WHAT TO WORK ON:
All that is wanted is the exact lines from the one with "[Facebook] (45, 1750)" through the last line of the entries, with both ends kept and every picture left out.

DATA SUPPLIED:
»»

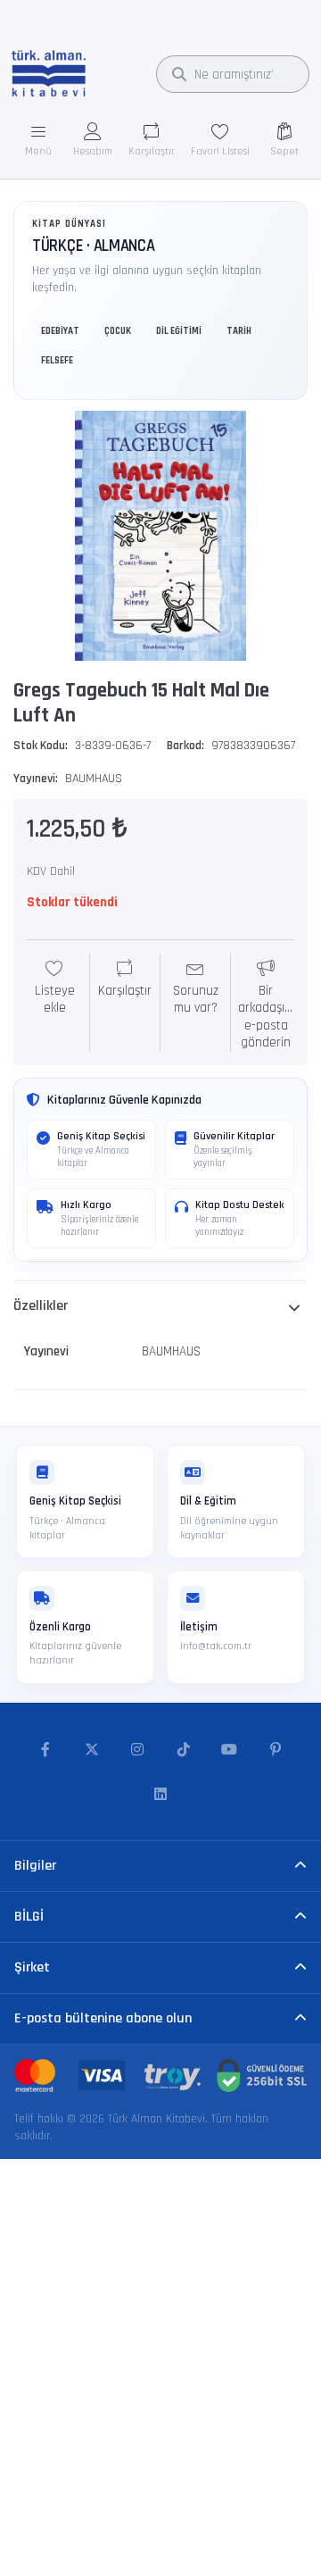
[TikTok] (183, 1750)
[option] (160, 536)
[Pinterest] (275, 1750)
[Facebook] (45, 1750)
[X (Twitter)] (91, 1750)
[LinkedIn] (160, 1794)
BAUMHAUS (93, 779)
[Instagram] (137, 1750)
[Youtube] (230, 1750)
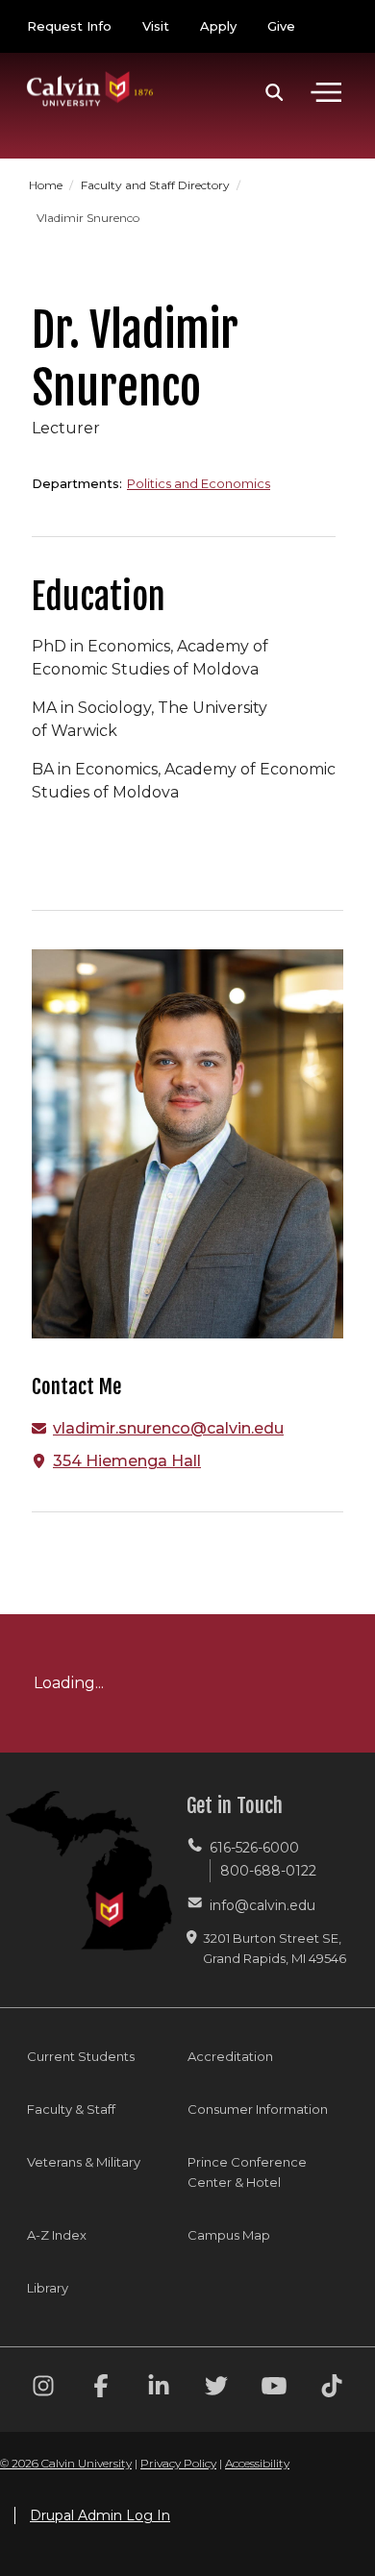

««

RESULT OF THE EXERCISE:
[Facebook] (45, 1750)
[X (Twitter)] (91, 1750)
[LinkedIn] (160, 1794)
BAUMHAUS (93, 779)
[Instagram] (137, 1750)
[Youtube] (230, 1750)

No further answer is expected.